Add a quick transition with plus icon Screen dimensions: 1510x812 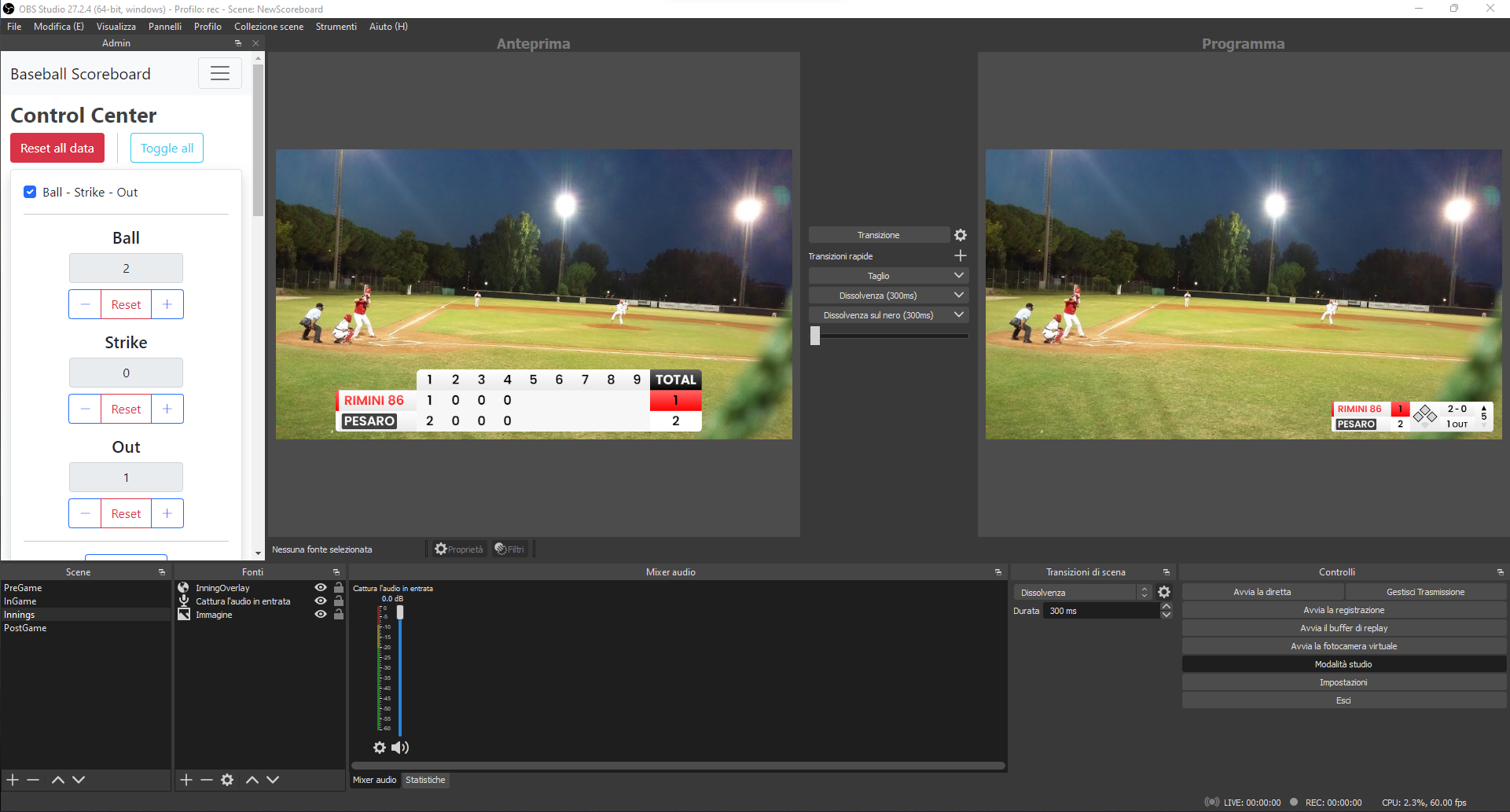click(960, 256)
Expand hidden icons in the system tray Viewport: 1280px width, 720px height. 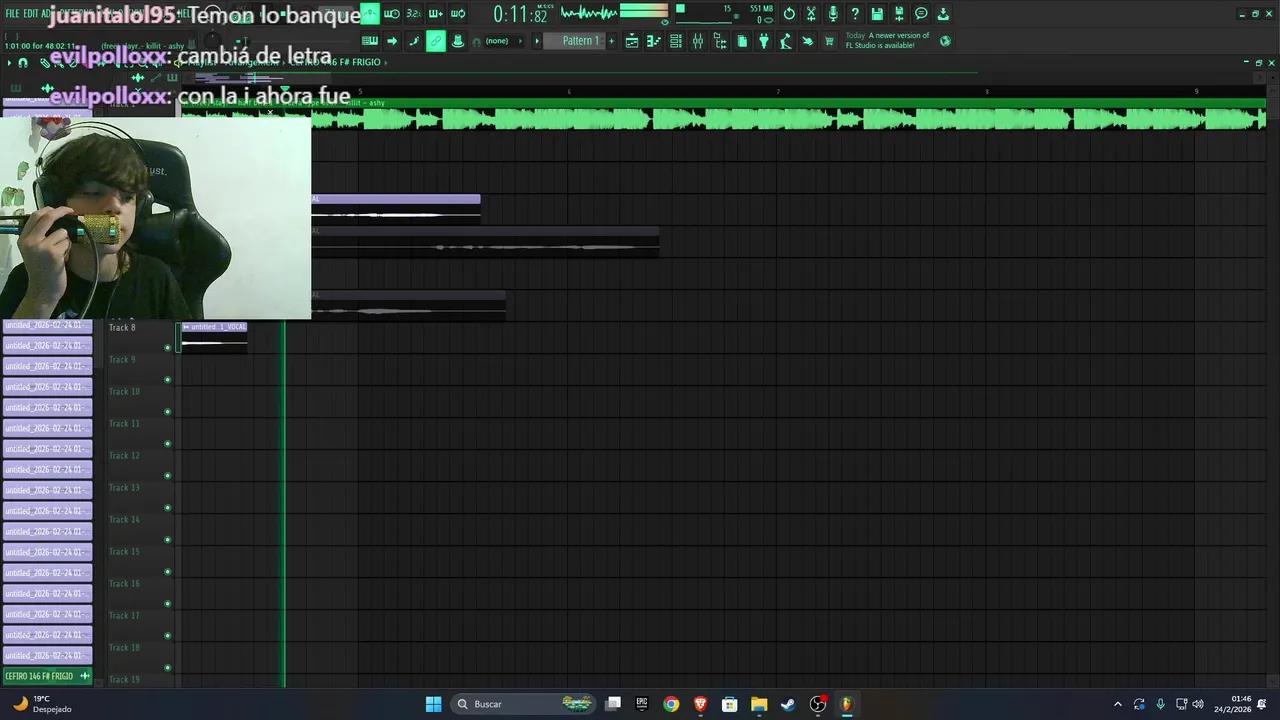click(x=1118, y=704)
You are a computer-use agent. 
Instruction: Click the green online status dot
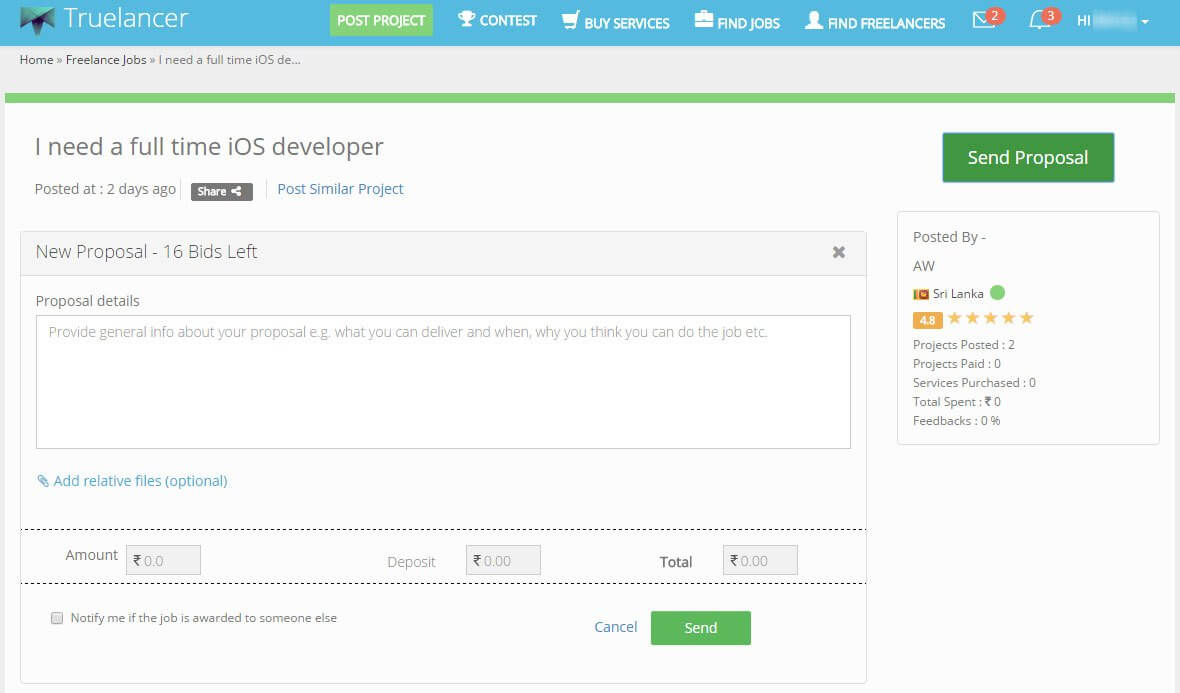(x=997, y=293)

● **To do**
Nothing but the lines from the one containing "You are a computer-use agent." through the final line of the records, both included and copied exactly, should appear in the answer; pictures stay out.

● **Output of the task**
You are a computer-use agent. 
Instruction: Click the green online status dot
(x=997, y=293)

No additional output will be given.